Next move? CCI nod mandatory for big mergers
Will all entities wanting to merge or combine compulsorily require prior approval of the Competition Commission if merger or combination is above a threshold limit?
“This is the most sensitive issue that remains to be resolved before the revised amendment bill is introduced in Parliament. A final view is yet to be taken,” said an official from the company affairs ministry. The ministry is targeting budget session to introduce the revised bill after listening to the panel’s views.
As per Section 6(2) of the Competition Act, entities could voluntarily inform CCI of mergers/combinations above a threshold within seven days of boards’ approval.
On why prior approval was not made mandatory, the ministry had told the parliamentary committee that it could lead to “delays and unjustified interventions”. The panel, however, said it was surprised to note the ministry’s contention. “
Can’t the CCI, being an expert body, address such problems?,” the panel asked. Moreover, the committee felt that combinations are likely to cause appreciable adverse effect on competition within relevant market. If prior intimation of the commission is optional for the merging entities, the commission may miss out on important developments that could eventually hamper its functioning as a regulatory body, said the panel.
Merger regulation is included in almost all competition laws across the world to regulate mergers which could lead to anti-competitive situations. India’s Competition Act prescribes a liberal regime of merger regulation.

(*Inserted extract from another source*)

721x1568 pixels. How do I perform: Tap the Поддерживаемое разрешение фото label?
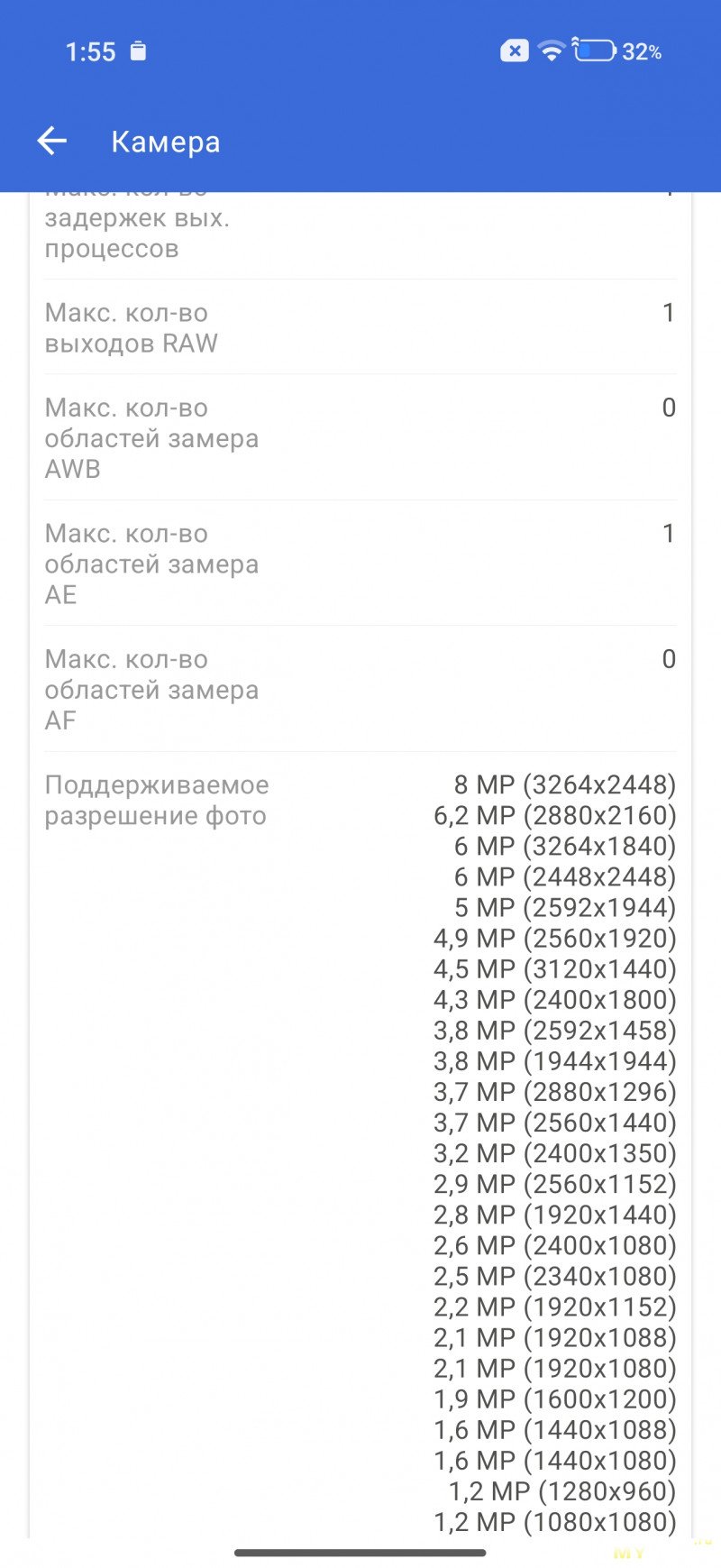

Mergers below the threshold are outside CCI regulation. The threshold is about double the level in the UK. “Most mergers do not give rise to concerns in competition authorities. Mainly horizontal mergers — between competing enterprises making the same product — can give rise to competition worries,” said CCI member Vinod Dhall. The potential of a merger to mar competition is decided by geographical and other areas of market presence of merging entities.
Currently, merging entities are given the option to inform CCI before going ahead with the merger to help them avoid high cost of a regulator-initiated post-merger unscrambling. Since CCI is required to conclude an inquiry into a merged entity within a year of the merger, there is no possibility of a resultant unscrambling after a year, the ministry had argued. If prior notification is given, CCI must dispose that within 90 working days, or else the merger is deemed approved.
Experts say that prior notification of the competition regulator is mandatory in most countries. Some recent global merger attempts not approved by the relevant competition regulator are Staples and Office Depot in the US and Boeing and McDonnell Douglas by the European Commission (EC). There is a serious question mark on the fate of the General Electric-Honeywell merger proposal also, with the EC raising objections. Acquisition by Procter & Gamble of Gillette was approved on condition that certain parts of the business must be divested.
In the US, courts pass orders in merger cases after the Federal Trade Commission examines the matter. In Europe, the party concerned can appeal against the competition regulator’s order in the court of first instance and subsequently in the European court of justice. India’s commission, which is yet to assume enforcement powers, is designed to be an expert regulatory body, above which there will be an adjudicator.